BEGIN Data shown

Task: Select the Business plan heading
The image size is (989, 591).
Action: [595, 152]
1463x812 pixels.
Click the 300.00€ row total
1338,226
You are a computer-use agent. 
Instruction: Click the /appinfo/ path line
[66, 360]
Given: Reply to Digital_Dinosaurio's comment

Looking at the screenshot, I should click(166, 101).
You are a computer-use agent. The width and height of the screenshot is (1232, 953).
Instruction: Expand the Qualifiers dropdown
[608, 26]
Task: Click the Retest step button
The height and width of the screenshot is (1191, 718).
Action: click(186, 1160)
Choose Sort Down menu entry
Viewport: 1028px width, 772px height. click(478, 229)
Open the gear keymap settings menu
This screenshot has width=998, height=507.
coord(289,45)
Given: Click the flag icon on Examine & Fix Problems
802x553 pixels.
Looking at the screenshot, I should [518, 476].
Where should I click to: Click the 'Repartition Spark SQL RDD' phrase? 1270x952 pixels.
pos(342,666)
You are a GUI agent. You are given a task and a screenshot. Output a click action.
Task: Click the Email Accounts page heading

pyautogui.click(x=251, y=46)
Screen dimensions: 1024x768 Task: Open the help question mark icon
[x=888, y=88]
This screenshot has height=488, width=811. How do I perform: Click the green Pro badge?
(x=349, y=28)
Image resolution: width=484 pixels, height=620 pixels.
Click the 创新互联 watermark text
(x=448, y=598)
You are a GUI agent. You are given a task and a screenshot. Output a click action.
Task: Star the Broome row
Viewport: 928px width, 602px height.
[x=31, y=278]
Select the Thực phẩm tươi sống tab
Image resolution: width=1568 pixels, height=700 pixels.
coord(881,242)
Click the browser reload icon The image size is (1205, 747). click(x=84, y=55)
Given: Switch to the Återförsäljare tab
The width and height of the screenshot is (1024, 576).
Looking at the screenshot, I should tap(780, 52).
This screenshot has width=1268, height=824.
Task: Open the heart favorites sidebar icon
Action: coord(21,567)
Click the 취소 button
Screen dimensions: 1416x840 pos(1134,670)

END Data shown

## [Work required]
Copy out the lines of the records word for word, from the start of the records up to and including the line with "pyautogui.click(x=251, y=46)".

## [Reply]
Task: Select the Business plan heading
The image size is (989, 591).
Action: [595, 152]
1463x812 pixels.
Click the 300.00€ row total
1338,226
You are a computer-use agent. 
Instruction: Click the /appinfo/ path line
[66, 360]
Given: Reply to Digital_Dinosaurio's comment

Looking at the screenshot, I should click(166, 101).
You are a computer-use agent. The width and height of the screenshot is (1232, 953).
Instruction: Expand the Qualifiers dropdown
[608, 26]
Task: Click the Retest step button
The height and width of the screenshot is (1191, 718).
Action: click(186, 1160)
Choose Sort Down menu entry
Viewport: 1028px width, 772px height. click(478, 229)
Open the gear keymap settings menu
This screenshot has width=998, height=507.
coord(289,45)
Given: Click the flag icon on Examine & Fix Problems
802x553 pixels.
Looking at the screenshot, I should [518, 476].
Where should I click to: Click the 'Repartition Spark SQL RDD' phrase? 1270x952 pixels.
pos(342,666)
You are a GUI agent. You are given a task and a screenshot. Output a click action.
Task: Click the Email Accounts page heading

pyautogui.click(x=251, y=46)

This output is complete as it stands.